WHAT IS REQUIRED -
Across all the records below, how many lines contain "Email"? Respond with only the number.

[Entries taken from a collection]
----

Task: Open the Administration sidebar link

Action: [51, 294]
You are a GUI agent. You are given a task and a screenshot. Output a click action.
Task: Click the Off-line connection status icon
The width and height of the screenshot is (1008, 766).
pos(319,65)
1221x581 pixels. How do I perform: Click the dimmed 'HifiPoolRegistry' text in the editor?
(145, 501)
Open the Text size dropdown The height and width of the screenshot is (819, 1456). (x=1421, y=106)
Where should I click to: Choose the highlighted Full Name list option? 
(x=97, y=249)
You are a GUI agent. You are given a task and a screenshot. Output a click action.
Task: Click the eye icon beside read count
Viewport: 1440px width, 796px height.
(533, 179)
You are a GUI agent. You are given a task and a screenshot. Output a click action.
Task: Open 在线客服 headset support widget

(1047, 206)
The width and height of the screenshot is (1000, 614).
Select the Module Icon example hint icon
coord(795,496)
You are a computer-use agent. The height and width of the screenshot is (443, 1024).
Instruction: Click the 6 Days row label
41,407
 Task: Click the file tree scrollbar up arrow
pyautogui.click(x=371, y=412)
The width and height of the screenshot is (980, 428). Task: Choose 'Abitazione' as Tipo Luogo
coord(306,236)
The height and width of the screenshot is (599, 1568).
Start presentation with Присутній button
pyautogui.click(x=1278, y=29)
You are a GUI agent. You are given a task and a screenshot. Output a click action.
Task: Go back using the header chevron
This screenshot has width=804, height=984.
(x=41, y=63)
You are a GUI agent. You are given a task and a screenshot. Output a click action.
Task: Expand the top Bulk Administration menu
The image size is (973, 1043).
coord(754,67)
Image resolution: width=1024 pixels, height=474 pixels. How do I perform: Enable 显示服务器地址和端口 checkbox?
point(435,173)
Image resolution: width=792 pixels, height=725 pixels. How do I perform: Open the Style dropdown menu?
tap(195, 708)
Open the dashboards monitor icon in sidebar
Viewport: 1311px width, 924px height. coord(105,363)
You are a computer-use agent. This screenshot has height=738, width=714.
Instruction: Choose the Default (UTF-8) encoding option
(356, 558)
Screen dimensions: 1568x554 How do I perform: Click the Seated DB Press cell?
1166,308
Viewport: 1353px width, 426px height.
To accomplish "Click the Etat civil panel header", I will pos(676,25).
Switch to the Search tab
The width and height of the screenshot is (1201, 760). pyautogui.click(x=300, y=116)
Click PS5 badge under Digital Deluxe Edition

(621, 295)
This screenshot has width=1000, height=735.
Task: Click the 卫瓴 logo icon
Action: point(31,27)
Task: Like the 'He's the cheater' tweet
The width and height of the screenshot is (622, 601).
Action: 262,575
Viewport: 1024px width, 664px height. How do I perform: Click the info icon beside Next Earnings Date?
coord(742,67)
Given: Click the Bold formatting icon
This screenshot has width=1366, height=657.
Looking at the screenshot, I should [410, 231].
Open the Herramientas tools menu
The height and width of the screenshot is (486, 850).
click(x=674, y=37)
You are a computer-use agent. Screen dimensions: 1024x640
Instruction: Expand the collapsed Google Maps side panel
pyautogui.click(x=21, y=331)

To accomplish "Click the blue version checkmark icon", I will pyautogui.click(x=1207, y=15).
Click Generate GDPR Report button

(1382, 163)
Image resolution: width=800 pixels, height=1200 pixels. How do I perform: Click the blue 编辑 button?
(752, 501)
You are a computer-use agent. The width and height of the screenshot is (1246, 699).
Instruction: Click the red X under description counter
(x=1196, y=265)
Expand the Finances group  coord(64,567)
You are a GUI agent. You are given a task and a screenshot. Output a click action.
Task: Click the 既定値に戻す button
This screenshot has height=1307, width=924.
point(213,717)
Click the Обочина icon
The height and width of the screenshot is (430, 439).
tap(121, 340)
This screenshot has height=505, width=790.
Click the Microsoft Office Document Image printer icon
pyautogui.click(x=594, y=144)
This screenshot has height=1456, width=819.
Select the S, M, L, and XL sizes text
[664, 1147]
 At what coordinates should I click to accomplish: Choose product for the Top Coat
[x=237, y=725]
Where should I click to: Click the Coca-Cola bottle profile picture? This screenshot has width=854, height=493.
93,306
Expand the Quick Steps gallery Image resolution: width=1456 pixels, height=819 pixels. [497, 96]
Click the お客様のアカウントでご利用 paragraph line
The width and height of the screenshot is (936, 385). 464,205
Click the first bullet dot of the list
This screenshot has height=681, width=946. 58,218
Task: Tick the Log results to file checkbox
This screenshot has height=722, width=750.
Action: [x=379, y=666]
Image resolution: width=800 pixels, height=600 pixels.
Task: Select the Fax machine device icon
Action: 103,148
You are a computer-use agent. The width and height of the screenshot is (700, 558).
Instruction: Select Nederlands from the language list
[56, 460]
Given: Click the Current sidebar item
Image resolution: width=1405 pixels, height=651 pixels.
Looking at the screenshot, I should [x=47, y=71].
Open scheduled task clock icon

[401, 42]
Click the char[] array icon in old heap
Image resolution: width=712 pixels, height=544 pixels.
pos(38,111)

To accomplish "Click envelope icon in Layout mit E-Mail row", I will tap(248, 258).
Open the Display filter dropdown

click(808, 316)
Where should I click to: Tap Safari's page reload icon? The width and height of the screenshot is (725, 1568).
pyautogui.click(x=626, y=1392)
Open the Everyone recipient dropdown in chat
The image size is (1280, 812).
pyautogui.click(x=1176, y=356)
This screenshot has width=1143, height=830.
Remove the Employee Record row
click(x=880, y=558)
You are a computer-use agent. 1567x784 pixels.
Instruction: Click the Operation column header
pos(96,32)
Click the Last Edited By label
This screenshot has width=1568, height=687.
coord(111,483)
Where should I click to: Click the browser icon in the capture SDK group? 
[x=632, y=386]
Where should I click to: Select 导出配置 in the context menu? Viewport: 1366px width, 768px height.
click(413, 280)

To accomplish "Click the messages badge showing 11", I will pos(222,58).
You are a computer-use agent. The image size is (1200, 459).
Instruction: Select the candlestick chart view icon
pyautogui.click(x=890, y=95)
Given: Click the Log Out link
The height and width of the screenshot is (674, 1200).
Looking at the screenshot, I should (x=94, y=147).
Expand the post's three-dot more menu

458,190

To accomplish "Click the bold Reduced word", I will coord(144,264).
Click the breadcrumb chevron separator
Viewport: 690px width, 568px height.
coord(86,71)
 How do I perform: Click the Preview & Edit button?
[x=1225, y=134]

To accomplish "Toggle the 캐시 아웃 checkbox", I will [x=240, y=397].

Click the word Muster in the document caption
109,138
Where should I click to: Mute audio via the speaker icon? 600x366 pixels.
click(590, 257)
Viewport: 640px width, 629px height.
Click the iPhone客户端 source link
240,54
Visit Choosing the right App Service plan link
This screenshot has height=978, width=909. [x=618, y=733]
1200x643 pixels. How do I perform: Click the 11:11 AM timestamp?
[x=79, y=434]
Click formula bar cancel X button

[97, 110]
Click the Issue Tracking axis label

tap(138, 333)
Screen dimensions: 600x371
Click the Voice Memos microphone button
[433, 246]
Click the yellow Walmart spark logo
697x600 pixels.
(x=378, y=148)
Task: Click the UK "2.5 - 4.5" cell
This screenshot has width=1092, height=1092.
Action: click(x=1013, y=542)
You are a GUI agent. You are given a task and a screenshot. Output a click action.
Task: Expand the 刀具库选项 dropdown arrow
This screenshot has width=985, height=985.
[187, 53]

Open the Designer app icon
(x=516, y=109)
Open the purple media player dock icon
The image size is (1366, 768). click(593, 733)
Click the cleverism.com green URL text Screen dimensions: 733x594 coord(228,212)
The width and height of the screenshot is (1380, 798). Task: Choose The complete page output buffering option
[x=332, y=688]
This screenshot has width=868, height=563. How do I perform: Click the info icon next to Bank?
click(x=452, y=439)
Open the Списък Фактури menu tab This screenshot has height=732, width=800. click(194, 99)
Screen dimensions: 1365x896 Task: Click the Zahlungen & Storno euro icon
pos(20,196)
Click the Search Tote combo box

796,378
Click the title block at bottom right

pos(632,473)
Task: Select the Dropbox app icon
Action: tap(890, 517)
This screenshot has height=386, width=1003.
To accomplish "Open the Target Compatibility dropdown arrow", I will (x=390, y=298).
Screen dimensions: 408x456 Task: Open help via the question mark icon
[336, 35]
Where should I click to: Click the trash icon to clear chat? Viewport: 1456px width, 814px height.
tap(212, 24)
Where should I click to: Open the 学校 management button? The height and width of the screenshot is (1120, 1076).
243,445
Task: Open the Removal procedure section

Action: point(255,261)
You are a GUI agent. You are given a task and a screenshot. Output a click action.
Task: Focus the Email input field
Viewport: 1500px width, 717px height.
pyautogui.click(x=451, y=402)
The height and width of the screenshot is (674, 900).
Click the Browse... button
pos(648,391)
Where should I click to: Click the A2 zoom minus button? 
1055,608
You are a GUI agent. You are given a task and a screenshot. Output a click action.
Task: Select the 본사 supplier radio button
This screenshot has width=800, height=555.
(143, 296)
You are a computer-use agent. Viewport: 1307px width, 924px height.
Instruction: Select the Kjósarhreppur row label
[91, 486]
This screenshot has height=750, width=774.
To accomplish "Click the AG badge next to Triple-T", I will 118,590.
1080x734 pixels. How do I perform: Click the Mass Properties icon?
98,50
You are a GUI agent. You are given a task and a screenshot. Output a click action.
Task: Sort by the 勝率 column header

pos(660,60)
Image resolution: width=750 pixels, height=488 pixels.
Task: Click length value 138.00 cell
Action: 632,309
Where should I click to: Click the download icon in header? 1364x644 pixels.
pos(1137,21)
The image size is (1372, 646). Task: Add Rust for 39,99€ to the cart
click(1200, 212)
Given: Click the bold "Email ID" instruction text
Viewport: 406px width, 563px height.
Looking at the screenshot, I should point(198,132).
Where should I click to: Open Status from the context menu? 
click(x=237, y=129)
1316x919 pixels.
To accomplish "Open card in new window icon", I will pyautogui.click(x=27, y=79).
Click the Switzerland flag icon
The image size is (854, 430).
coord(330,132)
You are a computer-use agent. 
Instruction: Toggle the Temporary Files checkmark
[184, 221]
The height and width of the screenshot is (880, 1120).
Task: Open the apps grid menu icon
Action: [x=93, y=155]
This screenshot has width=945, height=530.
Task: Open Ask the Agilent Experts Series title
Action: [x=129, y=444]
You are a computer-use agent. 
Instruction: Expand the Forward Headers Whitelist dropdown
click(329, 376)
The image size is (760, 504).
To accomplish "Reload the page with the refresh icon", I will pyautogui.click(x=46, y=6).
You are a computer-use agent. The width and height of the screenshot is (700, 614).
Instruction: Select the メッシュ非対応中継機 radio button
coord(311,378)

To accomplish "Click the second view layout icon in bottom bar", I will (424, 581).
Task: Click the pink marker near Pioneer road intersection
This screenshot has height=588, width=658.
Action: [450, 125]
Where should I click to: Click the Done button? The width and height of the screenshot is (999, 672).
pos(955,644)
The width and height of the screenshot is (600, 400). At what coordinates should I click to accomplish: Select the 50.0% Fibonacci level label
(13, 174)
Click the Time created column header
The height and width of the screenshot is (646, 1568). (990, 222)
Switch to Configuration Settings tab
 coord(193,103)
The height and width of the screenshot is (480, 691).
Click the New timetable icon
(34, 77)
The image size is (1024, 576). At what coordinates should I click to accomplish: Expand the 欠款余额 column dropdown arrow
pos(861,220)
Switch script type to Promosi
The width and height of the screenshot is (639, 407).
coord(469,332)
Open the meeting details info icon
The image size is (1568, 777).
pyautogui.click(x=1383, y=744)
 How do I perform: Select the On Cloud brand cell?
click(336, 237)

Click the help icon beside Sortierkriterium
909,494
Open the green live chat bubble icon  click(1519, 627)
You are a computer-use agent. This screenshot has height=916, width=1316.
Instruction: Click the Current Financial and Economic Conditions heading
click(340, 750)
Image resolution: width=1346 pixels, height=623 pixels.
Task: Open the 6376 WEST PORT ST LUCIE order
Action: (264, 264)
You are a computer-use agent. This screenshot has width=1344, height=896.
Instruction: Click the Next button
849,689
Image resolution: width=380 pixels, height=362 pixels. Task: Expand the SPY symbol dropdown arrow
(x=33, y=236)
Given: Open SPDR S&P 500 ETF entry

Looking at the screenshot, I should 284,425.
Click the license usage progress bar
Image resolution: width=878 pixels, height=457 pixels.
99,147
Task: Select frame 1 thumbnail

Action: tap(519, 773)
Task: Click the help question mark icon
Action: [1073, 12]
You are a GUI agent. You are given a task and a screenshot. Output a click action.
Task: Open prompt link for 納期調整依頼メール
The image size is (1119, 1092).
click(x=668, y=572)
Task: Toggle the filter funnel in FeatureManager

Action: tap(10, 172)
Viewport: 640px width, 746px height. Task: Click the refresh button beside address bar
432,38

----

WRITTEN ANSWER -
2